[Collected data entries]
--------------------

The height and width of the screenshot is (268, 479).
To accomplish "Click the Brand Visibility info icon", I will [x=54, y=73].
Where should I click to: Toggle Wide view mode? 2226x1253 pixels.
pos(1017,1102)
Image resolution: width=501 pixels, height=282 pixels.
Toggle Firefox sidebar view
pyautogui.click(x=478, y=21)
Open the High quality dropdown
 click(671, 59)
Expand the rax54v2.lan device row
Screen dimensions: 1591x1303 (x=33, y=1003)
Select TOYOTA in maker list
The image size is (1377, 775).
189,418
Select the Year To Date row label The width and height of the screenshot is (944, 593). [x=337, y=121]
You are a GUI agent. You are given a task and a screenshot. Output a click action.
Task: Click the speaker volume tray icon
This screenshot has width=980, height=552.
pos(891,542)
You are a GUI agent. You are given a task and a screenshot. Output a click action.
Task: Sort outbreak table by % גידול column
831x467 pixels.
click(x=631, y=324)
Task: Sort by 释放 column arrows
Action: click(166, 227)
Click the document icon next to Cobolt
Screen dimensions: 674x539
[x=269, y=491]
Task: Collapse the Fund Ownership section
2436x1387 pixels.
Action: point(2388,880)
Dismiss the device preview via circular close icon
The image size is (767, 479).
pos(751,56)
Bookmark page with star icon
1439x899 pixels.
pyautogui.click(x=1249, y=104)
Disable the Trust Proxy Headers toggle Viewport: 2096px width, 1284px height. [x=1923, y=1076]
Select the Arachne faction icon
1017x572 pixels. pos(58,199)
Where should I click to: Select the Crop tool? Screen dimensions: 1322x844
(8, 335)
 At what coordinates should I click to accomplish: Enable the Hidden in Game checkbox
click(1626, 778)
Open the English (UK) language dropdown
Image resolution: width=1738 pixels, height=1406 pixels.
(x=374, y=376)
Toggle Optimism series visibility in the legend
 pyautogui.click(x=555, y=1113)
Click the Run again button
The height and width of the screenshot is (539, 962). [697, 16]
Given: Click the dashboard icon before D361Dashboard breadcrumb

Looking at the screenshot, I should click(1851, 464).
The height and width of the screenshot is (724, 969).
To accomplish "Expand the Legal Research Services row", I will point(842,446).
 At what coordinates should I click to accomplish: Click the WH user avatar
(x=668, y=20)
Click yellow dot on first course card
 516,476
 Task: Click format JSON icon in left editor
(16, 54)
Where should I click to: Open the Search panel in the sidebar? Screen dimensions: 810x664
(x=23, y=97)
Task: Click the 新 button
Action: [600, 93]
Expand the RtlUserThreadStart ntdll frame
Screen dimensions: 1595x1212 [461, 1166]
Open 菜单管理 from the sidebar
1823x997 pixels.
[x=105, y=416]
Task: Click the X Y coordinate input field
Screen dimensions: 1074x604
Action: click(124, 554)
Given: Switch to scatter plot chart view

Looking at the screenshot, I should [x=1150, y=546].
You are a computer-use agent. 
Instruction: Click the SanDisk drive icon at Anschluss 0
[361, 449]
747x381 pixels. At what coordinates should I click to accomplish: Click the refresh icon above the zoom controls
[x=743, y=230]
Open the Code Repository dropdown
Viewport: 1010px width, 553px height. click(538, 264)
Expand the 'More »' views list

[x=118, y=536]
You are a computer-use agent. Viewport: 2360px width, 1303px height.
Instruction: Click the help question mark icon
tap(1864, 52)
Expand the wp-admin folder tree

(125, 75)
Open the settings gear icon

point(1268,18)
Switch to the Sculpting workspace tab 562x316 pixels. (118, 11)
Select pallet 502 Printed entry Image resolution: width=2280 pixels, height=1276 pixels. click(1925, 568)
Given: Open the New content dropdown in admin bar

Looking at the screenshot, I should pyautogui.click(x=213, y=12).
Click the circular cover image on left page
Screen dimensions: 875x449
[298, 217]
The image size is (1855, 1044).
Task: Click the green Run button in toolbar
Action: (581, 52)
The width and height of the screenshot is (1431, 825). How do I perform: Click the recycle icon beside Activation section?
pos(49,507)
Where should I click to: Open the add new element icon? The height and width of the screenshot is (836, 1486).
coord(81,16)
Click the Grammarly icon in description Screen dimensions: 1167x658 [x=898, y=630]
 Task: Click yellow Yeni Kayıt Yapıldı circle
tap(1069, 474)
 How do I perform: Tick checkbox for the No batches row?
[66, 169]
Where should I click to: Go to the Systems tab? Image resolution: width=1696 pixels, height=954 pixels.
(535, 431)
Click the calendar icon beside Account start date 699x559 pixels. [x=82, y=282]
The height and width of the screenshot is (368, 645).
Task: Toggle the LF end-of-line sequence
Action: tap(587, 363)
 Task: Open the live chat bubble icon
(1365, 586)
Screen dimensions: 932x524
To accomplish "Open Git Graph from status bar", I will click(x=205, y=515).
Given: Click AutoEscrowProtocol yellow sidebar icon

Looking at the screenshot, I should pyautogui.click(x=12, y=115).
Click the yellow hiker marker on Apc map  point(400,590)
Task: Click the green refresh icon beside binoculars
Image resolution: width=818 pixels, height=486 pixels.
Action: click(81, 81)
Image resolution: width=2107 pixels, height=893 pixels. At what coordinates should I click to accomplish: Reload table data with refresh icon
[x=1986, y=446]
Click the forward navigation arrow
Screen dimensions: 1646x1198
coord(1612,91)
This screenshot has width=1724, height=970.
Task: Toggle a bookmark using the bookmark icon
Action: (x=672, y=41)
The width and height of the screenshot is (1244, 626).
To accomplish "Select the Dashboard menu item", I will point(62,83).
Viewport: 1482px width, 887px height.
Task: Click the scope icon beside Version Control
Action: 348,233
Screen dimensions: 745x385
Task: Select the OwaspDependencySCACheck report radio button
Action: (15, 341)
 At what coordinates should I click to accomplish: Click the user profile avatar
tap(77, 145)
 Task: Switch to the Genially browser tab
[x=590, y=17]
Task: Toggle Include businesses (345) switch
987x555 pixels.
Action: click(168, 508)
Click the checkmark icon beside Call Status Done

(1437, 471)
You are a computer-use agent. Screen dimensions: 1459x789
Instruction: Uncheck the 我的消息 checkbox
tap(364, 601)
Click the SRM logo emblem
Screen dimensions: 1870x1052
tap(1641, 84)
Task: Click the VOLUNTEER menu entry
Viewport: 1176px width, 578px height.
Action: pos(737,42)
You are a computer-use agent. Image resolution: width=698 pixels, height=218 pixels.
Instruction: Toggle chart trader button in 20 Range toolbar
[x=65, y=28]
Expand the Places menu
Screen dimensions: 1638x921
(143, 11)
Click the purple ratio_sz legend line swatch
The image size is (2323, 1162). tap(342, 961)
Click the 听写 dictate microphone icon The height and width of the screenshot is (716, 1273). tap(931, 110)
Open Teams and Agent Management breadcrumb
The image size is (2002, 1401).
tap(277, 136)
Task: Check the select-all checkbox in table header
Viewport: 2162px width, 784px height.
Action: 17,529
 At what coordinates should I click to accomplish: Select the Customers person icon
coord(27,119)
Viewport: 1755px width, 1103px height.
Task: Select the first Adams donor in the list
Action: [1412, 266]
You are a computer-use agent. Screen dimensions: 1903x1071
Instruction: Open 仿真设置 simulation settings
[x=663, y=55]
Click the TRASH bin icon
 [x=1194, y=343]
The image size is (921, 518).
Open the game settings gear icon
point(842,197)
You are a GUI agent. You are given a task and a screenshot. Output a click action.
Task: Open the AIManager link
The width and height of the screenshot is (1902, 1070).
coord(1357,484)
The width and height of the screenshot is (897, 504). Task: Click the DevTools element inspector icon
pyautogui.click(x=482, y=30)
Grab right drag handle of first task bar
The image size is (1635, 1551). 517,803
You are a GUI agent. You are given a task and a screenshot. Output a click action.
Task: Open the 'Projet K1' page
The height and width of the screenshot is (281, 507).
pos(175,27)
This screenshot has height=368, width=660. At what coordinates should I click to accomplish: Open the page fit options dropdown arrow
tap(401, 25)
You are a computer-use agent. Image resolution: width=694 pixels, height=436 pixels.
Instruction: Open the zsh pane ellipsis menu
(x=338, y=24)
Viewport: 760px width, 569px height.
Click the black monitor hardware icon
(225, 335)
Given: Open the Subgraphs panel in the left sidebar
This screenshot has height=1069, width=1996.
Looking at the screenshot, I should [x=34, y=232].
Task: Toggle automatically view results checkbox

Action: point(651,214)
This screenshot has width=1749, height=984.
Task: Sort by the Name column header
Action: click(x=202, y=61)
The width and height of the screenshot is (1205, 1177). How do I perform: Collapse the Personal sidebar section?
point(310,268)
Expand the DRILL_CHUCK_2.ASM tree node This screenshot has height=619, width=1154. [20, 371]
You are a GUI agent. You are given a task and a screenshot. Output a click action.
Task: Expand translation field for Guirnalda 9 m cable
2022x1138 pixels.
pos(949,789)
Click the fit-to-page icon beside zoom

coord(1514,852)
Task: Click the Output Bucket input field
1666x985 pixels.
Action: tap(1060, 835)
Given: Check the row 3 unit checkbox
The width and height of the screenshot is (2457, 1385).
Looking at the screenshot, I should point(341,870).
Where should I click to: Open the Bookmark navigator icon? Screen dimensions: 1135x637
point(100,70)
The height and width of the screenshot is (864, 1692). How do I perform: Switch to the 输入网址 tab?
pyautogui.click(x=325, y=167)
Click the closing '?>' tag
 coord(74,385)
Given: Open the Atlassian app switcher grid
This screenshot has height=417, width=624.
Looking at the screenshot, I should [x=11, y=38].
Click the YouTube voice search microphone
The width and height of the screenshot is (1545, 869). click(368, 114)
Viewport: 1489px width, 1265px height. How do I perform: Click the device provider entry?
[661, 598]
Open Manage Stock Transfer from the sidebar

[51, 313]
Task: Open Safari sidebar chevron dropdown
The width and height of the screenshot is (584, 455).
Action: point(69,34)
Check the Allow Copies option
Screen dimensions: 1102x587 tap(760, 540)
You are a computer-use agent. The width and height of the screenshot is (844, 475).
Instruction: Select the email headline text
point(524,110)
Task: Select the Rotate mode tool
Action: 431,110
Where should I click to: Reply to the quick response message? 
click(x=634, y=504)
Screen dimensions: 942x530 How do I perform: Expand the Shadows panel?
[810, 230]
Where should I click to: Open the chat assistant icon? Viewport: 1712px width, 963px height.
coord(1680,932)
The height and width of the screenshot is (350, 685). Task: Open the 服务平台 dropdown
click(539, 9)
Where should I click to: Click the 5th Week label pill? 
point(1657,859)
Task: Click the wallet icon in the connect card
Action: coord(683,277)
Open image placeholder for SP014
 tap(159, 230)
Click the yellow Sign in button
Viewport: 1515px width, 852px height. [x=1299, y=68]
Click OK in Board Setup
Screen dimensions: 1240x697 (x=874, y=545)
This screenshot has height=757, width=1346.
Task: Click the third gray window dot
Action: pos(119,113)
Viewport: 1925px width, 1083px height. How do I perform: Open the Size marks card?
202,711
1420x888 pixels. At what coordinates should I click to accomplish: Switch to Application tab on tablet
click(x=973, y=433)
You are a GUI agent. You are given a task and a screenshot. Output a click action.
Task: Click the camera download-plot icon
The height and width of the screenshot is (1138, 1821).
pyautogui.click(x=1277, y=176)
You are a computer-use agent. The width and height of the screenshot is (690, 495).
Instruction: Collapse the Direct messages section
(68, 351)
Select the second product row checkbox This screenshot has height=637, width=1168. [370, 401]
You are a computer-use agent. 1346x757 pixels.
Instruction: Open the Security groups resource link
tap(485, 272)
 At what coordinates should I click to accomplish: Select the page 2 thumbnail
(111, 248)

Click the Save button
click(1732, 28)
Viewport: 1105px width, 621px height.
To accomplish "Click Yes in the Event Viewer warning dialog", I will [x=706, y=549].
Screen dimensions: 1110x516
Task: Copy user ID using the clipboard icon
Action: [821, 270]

--------------------

Problem description:
In the entries above, which lines hold the word "input"? Copy them out.

Output for this task:
Task: Click the X Y coordinate input field
Task: Click the Output Bucket input field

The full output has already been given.